Spend Valentine’s Day with Billy Wilder

By Kate Voss

It’s Valentine’s Day once again -- that time of year when, no matter how harsh the weather may be outside, sentimentality abounds. When it comes to classic cinema, Billy Wilder and sentimentality are practically synonymous. However, Wilder wasn’t merely a purveyor of light-hearted comedies, as his body of work includes entries in various genres. Many of the films which he either wrote or directed are typically regarded as among the best of all time.

The Austrian-born Wilder got his start in the film industry in his youth, when he began writing screenplays in Berlin in the 1920s. As the Third Reich became an increasingly menacing presence throughout Germany, Wilder, fearing religious persecution because he was Jewish, defected to Paris where he directed his first feature-length film, Mauvaise Graine (1934). Shortly thereafter, in 1933 (before his directorial debut had even hit theaters in Paris), WIlder permanently settled in Hollywood.

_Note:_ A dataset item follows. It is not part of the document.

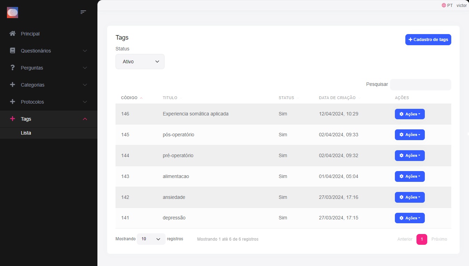
Task: Select Lista under the Tags menu
Action: tap(26, 133)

He first achieved notoriety in the states for co-writing the romantic comedy Ninotchka (1939), which was directed by Hollywood veteran Ernst Lubitsch. In the film, we meet three Russians who are in Paris to sell Jewelry that was confiscated from the Imperial family after the revolution. Count Leon d'Algout (Melvyn Douglas) has been sent by an heiress of the Russian family to retrieve the jewels -- that’s when the titular Ninotchka (Greta Garbo), a Russian spy, gets involved. She has been deployed by the Russian government to ensure that the jewels are sold for the monetary benefit of her country.

This was made, of course, during a time of immense political turmoil, and heightened levels of friction between competing societal ideals in the burgeoning, socialist Soviet empire, and the free-market capitalism models in the West. Ninotchka is stoic, unflinching in her pursuits, and not given to levity or frivolity, whereas Leon is the very embodiment of Western frivolity. Inevitably though, they reconcile their differences and fall madly in love. The film was a major hit, and would go on to inspire the script for the Broadway musical  Silk Stockings, which was itself adapted into the 1957 film directed by Rouben Mamoulian.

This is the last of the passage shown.